▸ Reading text

---

Next, we will make predictions on the normal dataset, compute the reconstruction error for individual set of inputs, and look that the upper and lower bounds for the reconstruction errors.

In [15]:
X_train = clf.transform(normal_df[feature_cols]) # Keep the order, X_train used for training was shuffled
X_pred = model.predict(X_train)
loss_mae = np.mean(np.abs(X_pred-X_train), axis = 1)
normal_df['loss_mae'] = loss_mae
stats = normal_df.loss_mae.describe()
whis = 2.0
upper_bound = (whis* (stats['75%'] - stats['25%']) + stats['75%'])
lower_bound = (-whis* (stats['75%'] - stats['25%']) + stats['25%'])
print(('Mean Absolute Error: lower bound: {}, upper bound: {}').format(lower_bound, upper_bound))

---

▸ Dataset
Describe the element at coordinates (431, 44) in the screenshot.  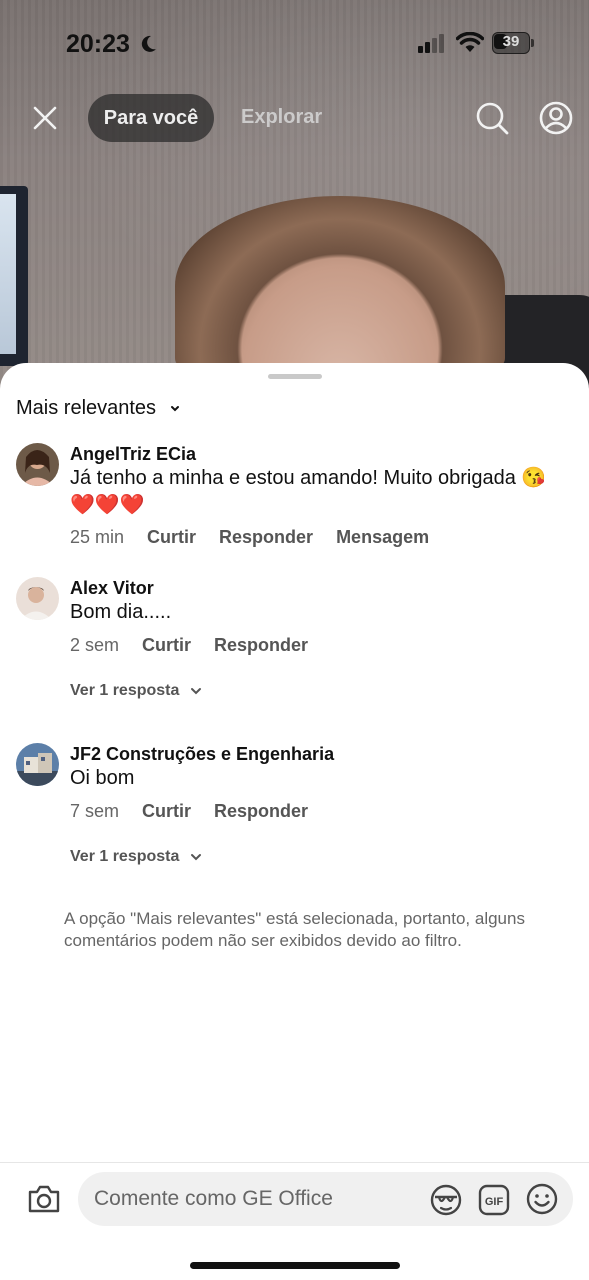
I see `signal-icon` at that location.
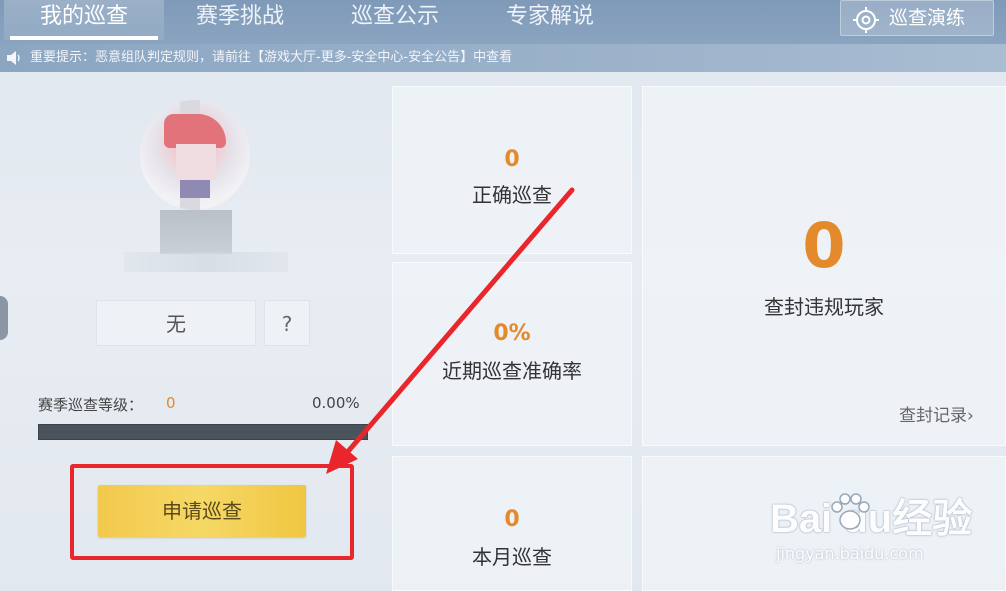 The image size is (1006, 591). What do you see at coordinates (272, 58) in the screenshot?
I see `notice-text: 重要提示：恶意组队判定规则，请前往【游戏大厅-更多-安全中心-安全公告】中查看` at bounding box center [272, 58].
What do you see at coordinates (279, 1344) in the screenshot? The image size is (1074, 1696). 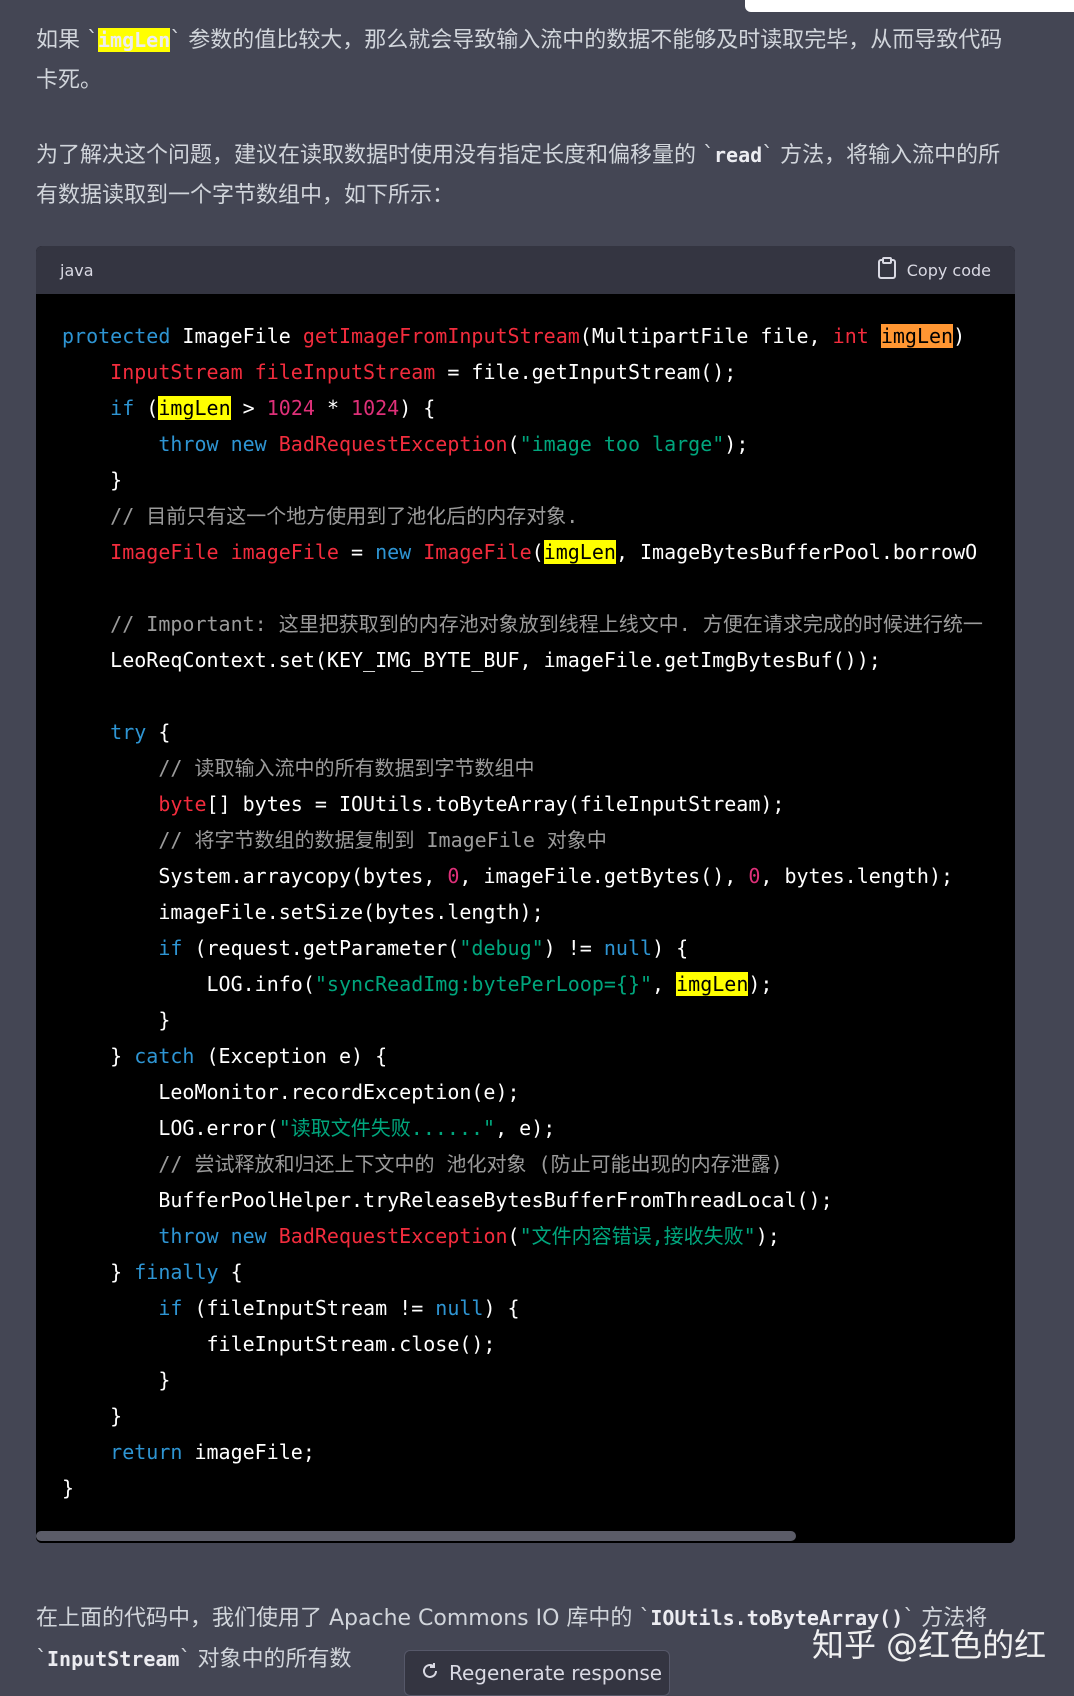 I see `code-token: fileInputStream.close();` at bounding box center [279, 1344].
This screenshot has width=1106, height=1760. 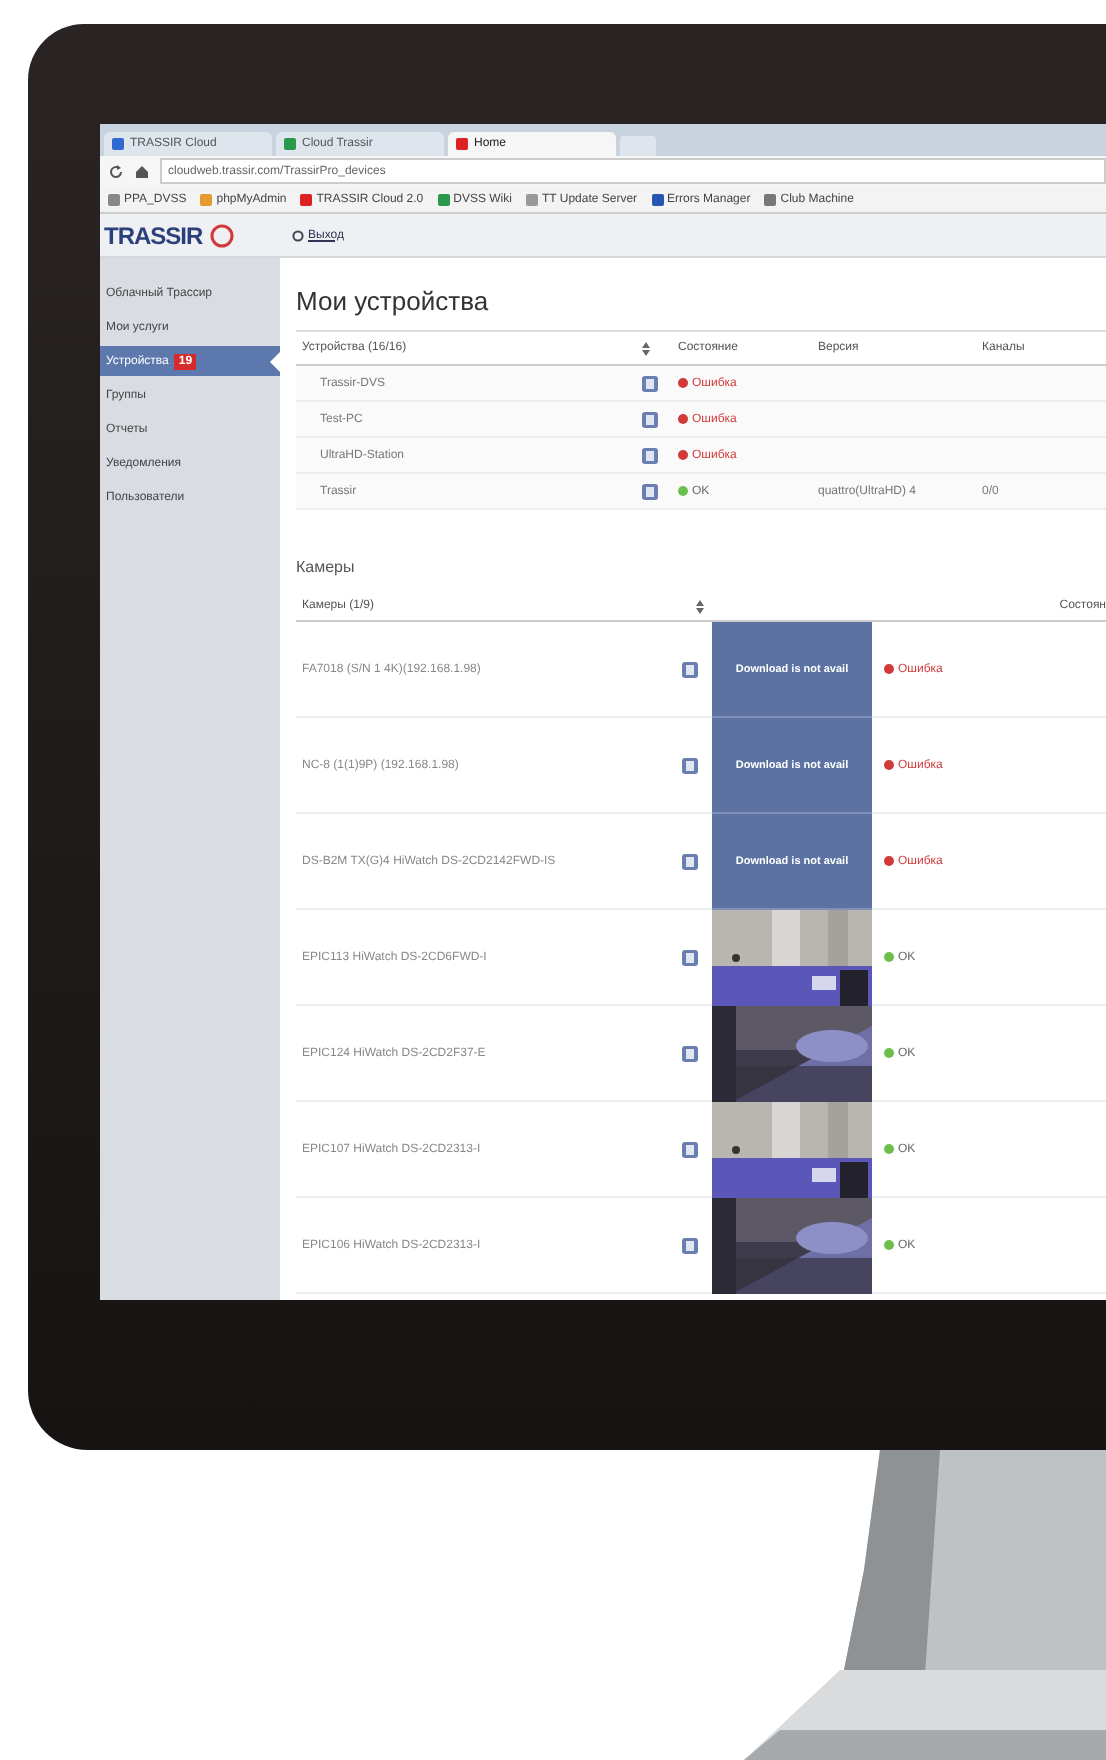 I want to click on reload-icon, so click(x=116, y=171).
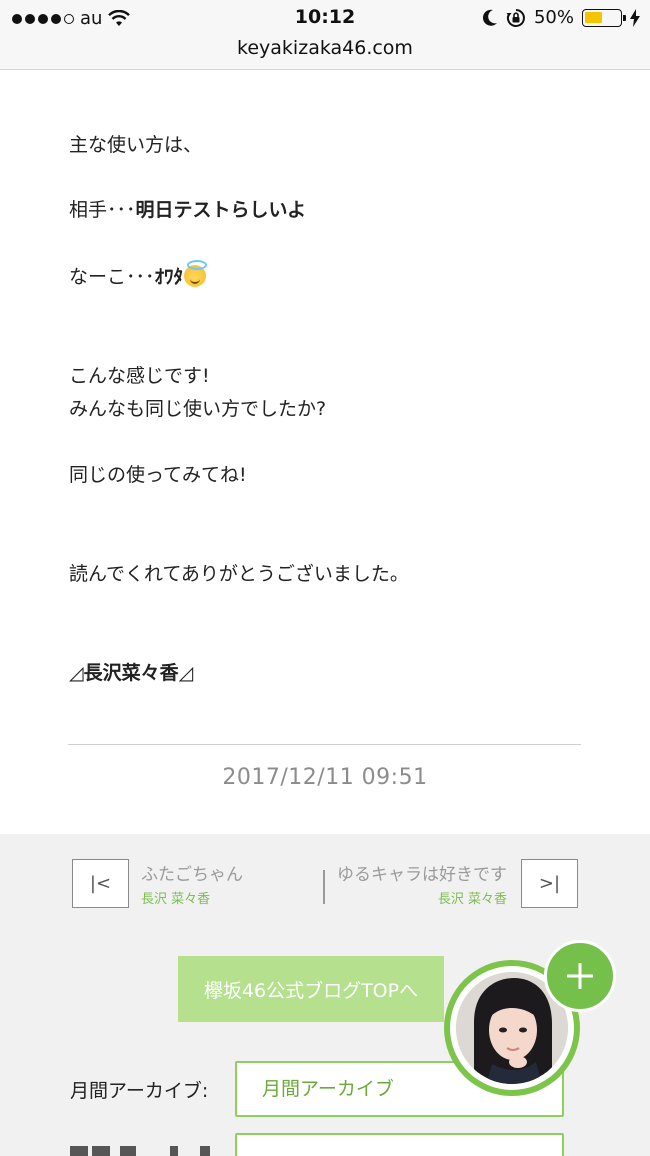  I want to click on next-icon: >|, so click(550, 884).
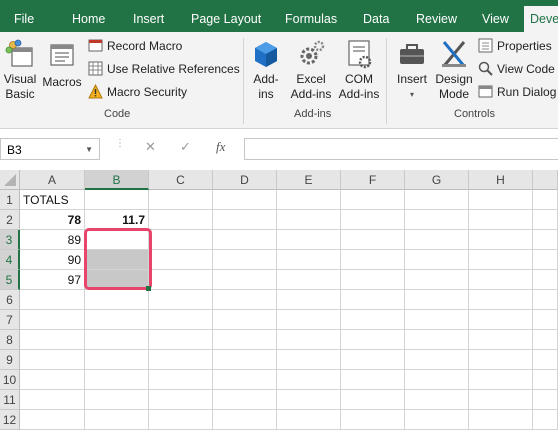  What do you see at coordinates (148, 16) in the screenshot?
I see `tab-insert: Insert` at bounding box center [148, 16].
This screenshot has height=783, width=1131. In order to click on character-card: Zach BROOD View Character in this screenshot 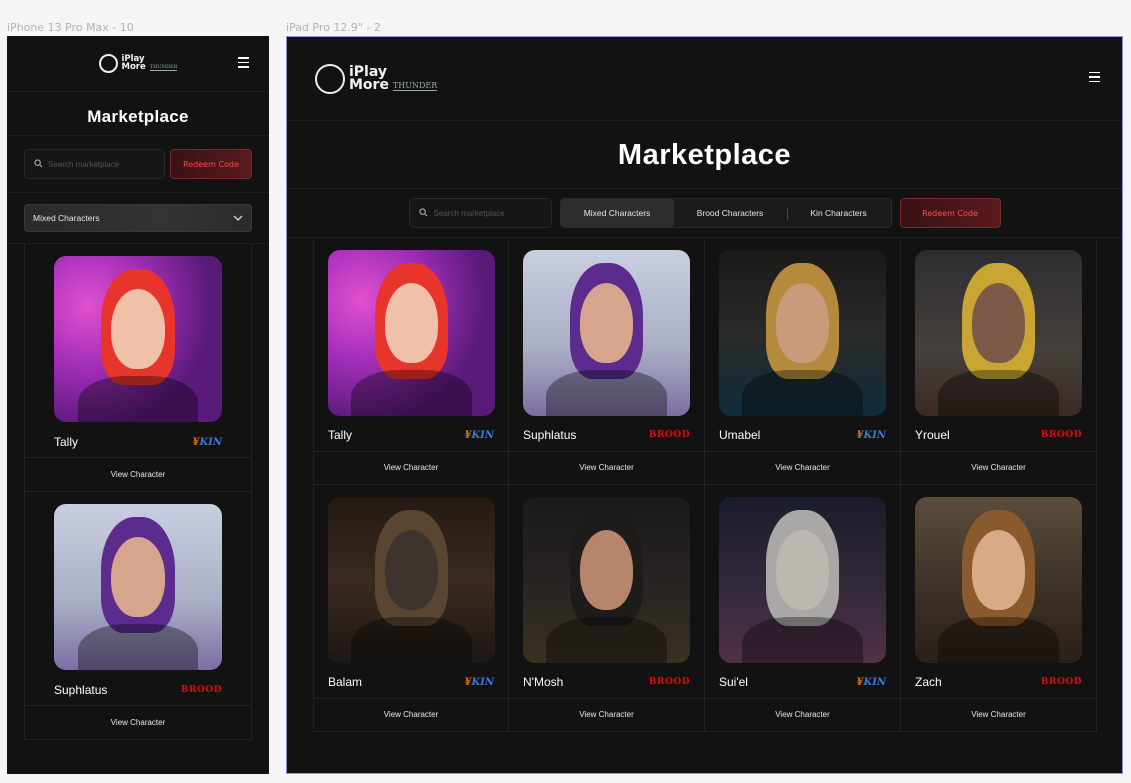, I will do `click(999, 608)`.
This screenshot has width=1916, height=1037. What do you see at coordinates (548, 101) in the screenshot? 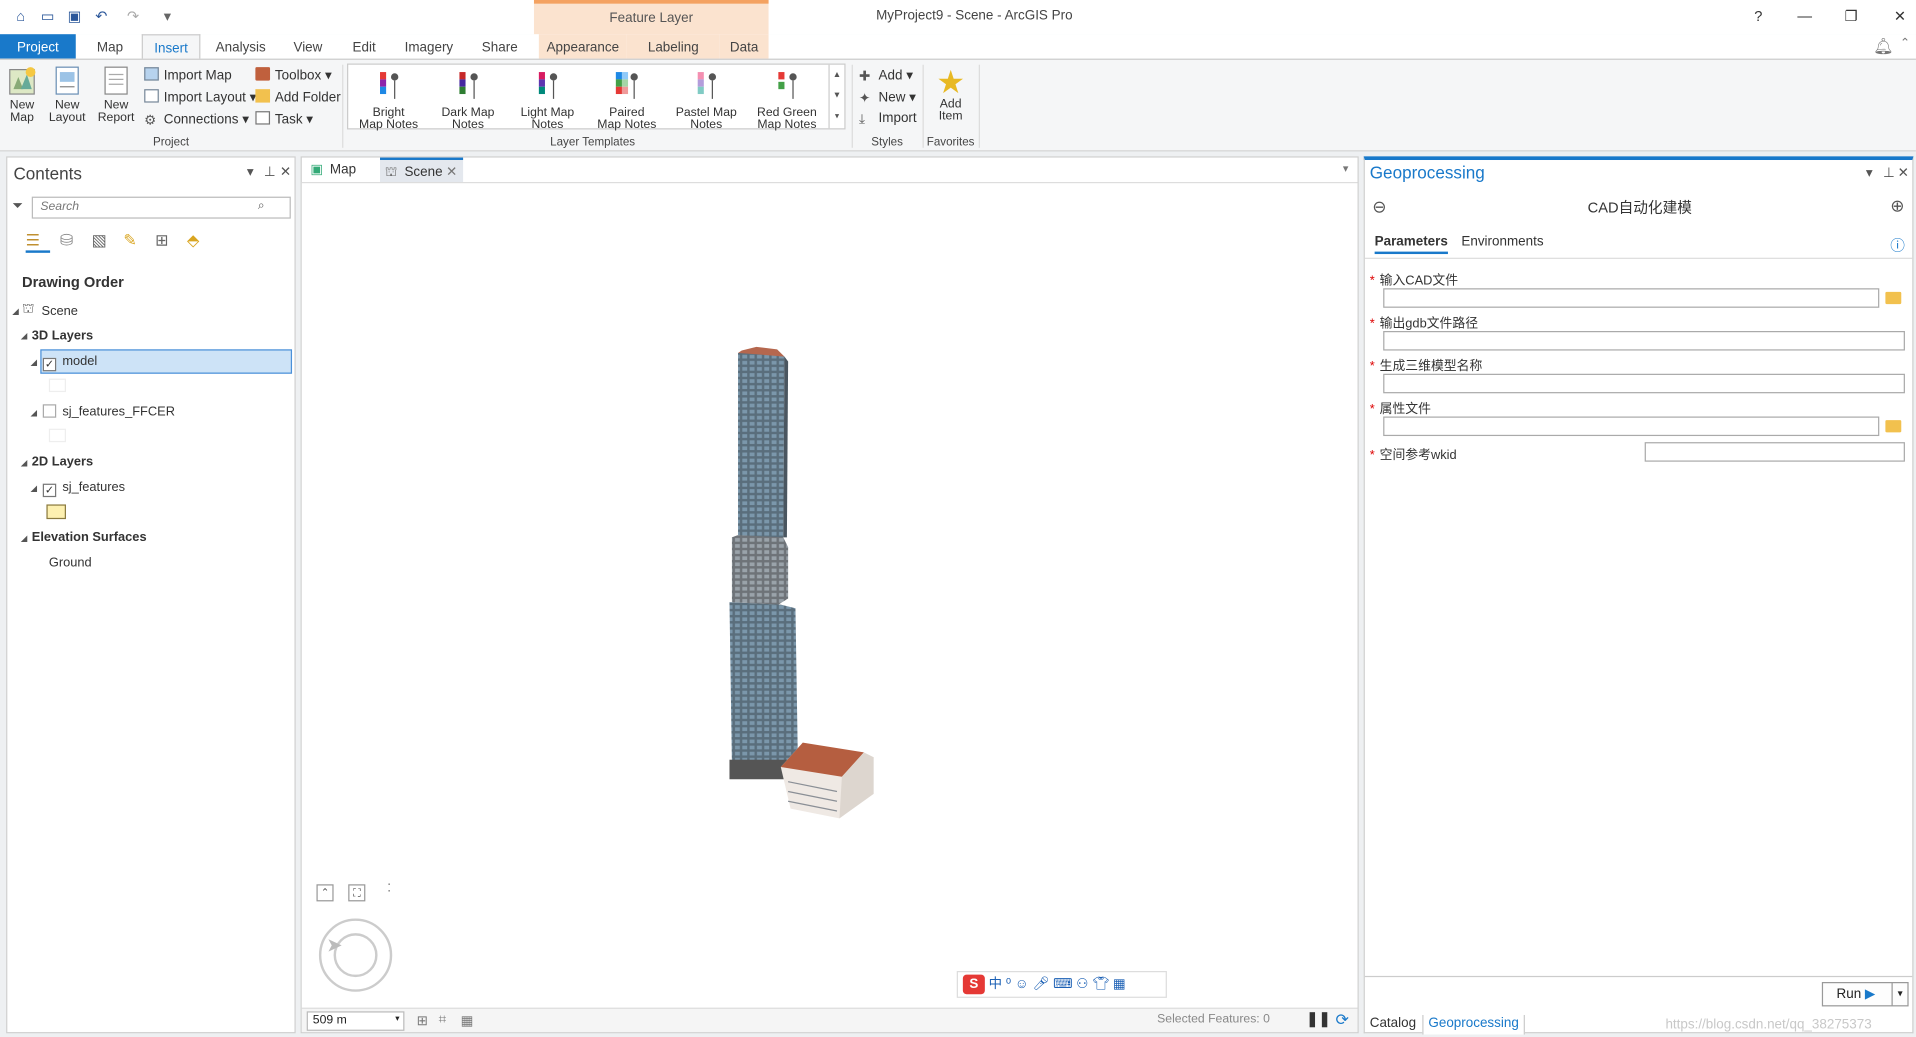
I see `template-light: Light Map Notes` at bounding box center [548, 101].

---

▸ Problems to solve
[1] The reconstruction-error passage opens with a sentence announcing what comes next. List every action that sentence says will be carried out.
[2] From the reconstruction-error passage, quote the text that begins at the words "Next, we will" and ends after the words "stats = normal_df.loss_mae.describe()".
[3] In the reconstruction-error passage, what value does the code assign to whis?

▸ Solutions
[1]
- Make predictions on the normal dataset.
- Compute the reconstruction error for individual sets of inputs.
- Look at the upper and lower bounds for the reconstruction errors.

[2]
Next, we will make predictions on the normal dataset, compute the reconstruction error for individual set of inputs, and look that the upper and lower bounds for the reconstruction errors.

In [15]:
X_train = clf.transform(normal_df[feature_cols]) # Keep the order, X_train used for training was shuffled
X_pred = model.predict(X_train)
loss_mae = np.mean(np.abs(X_pred-X_train), axis = 1)
normal_df['loss_mae'] = loss_mae
stats = normal_df.loss_mae.describe()

[3] 2.0